Mohair yarn is a luxury fiber spun from the locks of Angora goats. As with most types of yarn, choosing the best mohair to use often depends on what kind of project will be made with the yarn. Since mohair is often found in a blend with other fibers, it is important to consider what other fibers are present in the blend and how this affects the texture of the yarn. It may also be necessary for the knitter to consider weight, or strand thickness, of the yarn, particularly if she is knitting a fitted garment. In general, the best mohair yarn will be soft and downy, with no felted pieces or stickiness.
Many knitters who are not allergic to other types of animal fiber find that they have an allergy to mohair yarn. Itching and redness of the skin are common symptoms of a mohair allergy. For a knitter who has never used mohair fiber before, it is a good idea to do a test swatch to see if an allergic reaction occurs. It is also wise for a knitter to determine if the recipient of a knitted gift is allergic to mohair.
On its own, mohair has a very light, fluffy texture, so it is often spun together with other fibers to form a blend. Blends that feature mainly wool content are heavy and durable, with less of the fuzzy halo characteristic of mohair fiber. These blends are versatile and can be used for any number of knit projects for cold weather wear, from gloves to sweaters. Mohair may also be spun around a single ply of synthetic fiber such as nylon, which holds the mohair yarn together. This type of blend has a great deal of halo but can stretch out of shape more easily than a wool/mohair blend, so it would be a good choice for a project that shows off the airy, fuzzy texture of mohair yarn while lacking definitive shape, such as a loosely knit lace scarf or shawl.
As with any other type of fiber, yarn weight is an important consideration when choosing a mohair yarn. Most patterns contain information about what yarn weight is necessary for obtaining the prescribed knitting gauge, or number of stitches per inch. Many projects that show off the downy halo of mohair are lace projects that call for a lace or fingering weight yarn knit loosely on relatively large needles. However, mohair yarn can be any weight, and a knitter should choose a yarn weight that helps her match whatever gauge is specified by her pattern.

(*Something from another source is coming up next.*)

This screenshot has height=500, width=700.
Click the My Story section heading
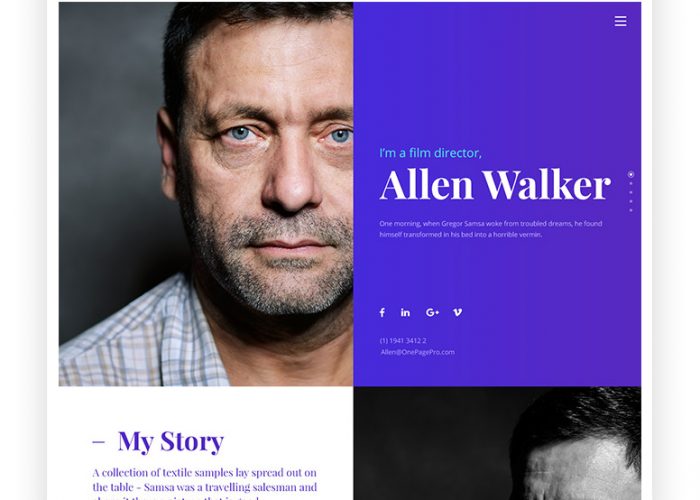(171, 442)
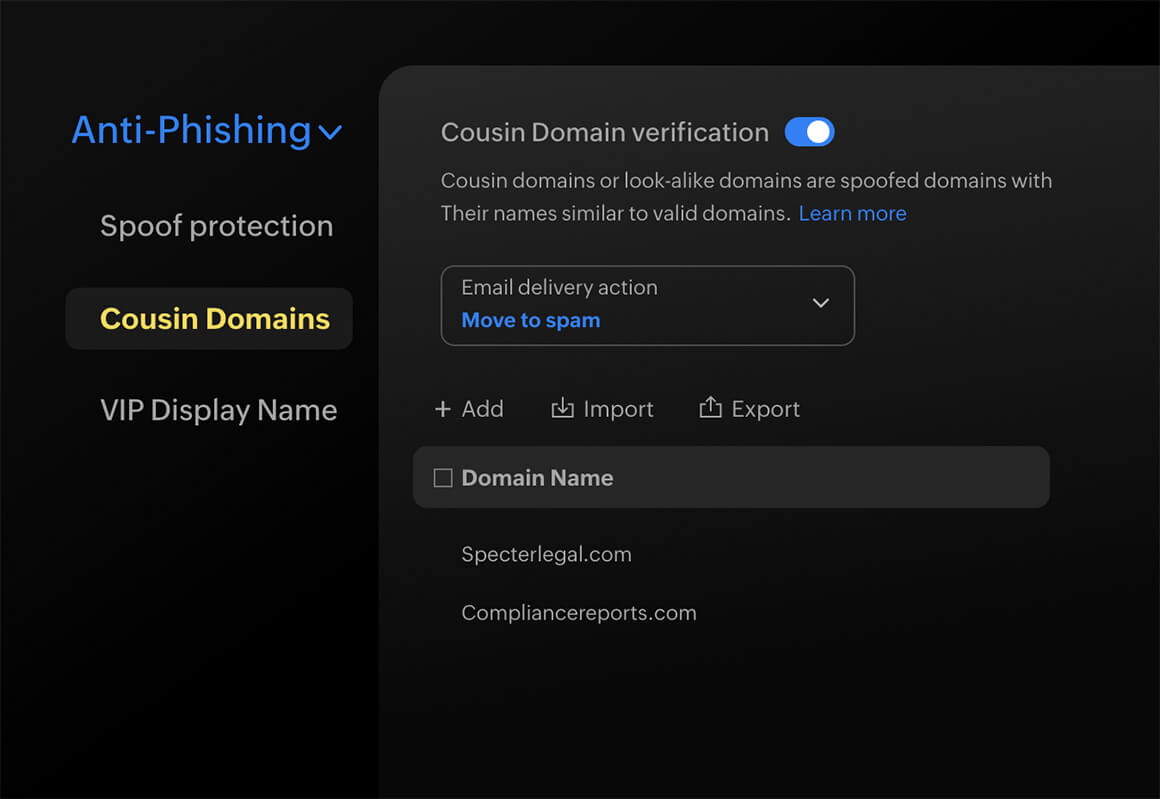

Unlike most other types of animal fiber, mohair does not felt when exposed to extreme temperatures or when agitated. If a knitter wishes to make a felted project, it is probably best for her to choose a mohair yarn with a lot of wool content, or to forgo using mohair altogether. Another unique property of mohair is that it absorbs dye very well, meaning that mohair yarns are usually available in a wide range of rich colors. The best mohair yarns will be evenly dyed, as any signs of uneven dyeing are probably due to improper dyeing practices.